● **Set task**:
Collect every line of the data below that contains the word "Open", matching its capitalization exactly.

● **Data shown**:
'''

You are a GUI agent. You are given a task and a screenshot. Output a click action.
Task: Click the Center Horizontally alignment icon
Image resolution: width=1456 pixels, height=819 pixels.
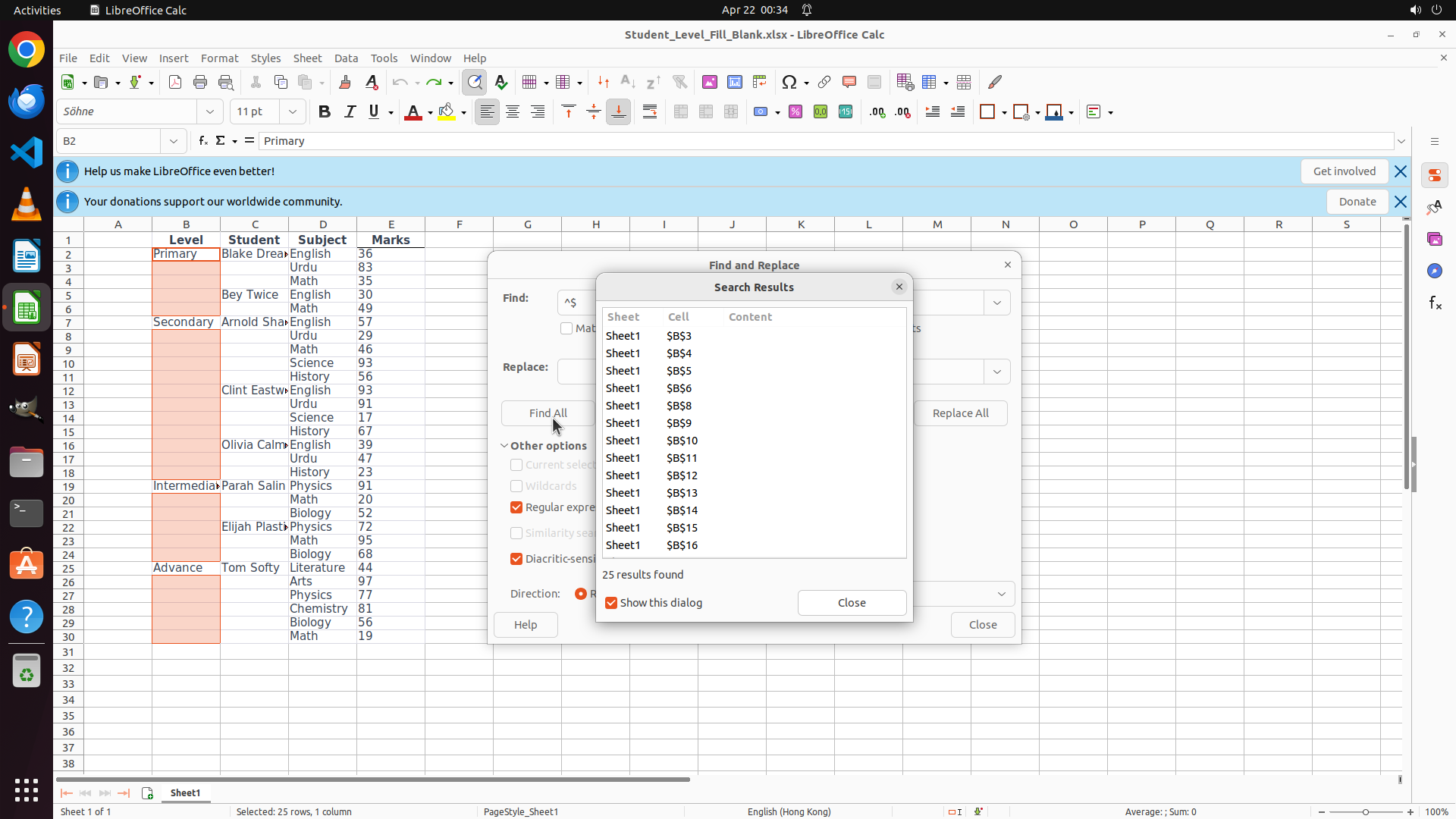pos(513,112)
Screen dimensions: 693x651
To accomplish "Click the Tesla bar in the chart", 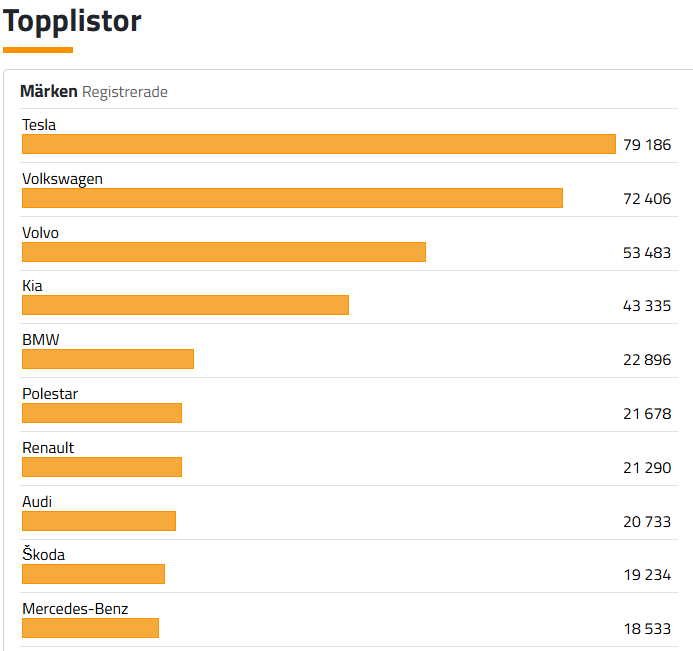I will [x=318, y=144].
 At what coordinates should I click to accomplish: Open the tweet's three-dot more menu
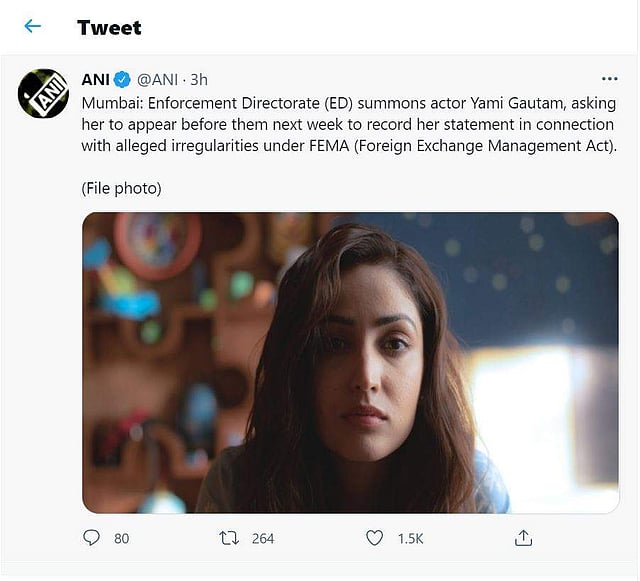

'''
'''

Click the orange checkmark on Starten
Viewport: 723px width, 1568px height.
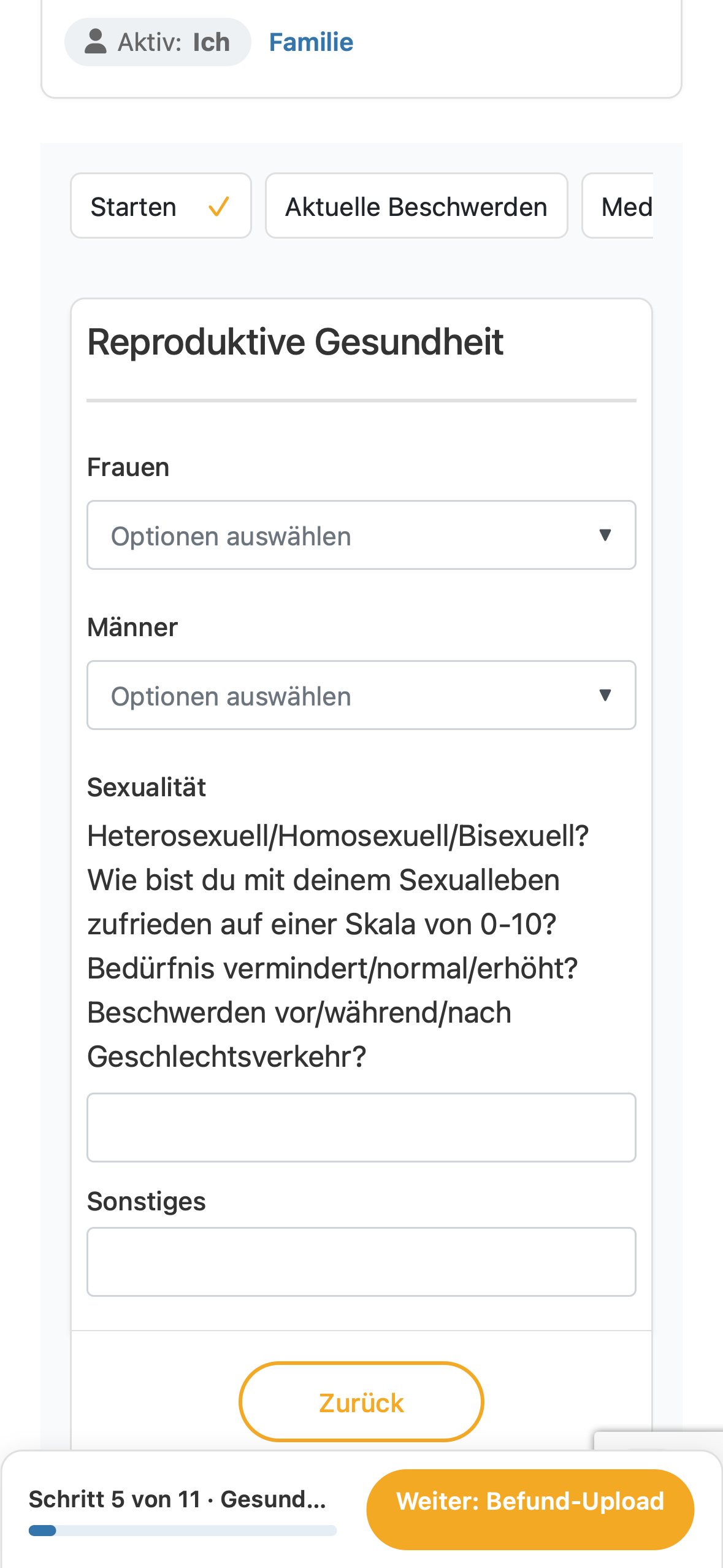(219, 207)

'''
'''

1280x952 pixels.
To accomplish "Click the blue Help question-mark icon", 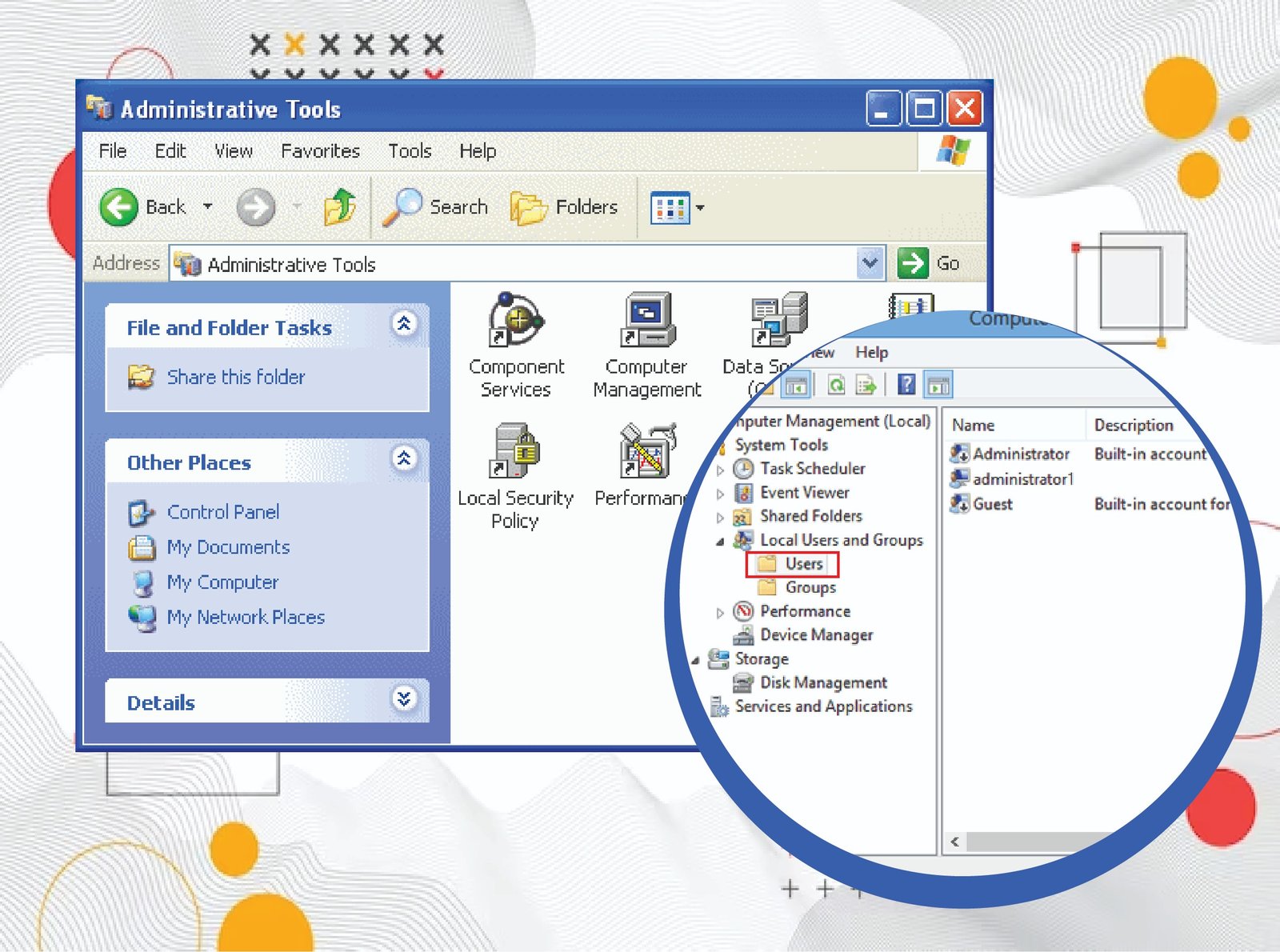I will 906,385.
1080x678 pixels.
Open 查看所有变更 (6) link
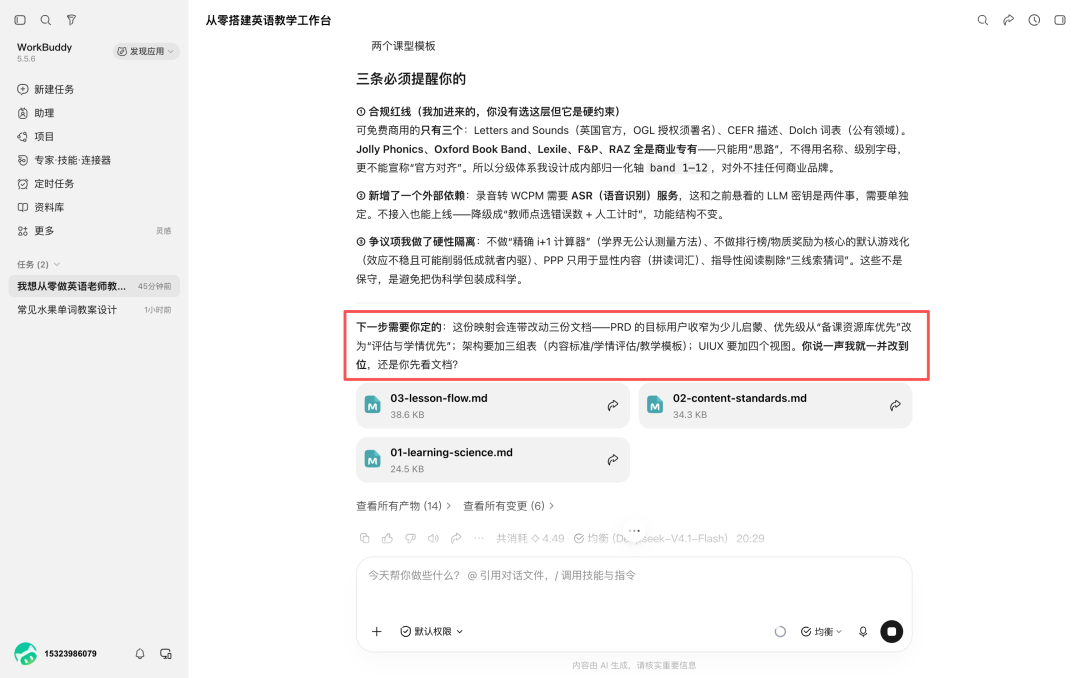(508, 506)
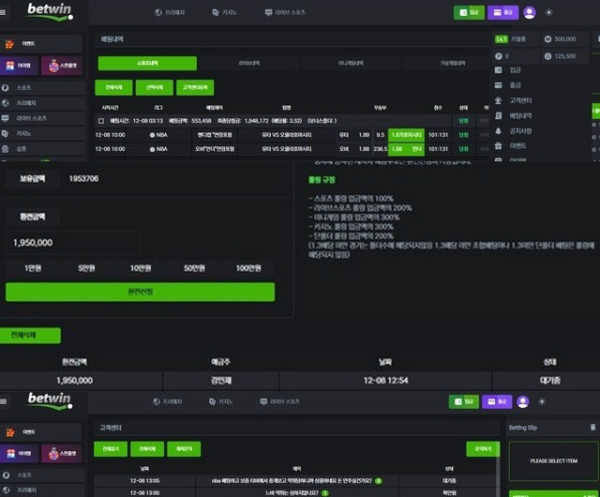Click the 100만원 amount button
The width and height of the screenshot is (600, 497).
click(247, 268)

'''

● **Task output**:
 At what coordinates should I click to accomplish: Open the tweet's three-dot more menu
Open 查看所有变更 (6) link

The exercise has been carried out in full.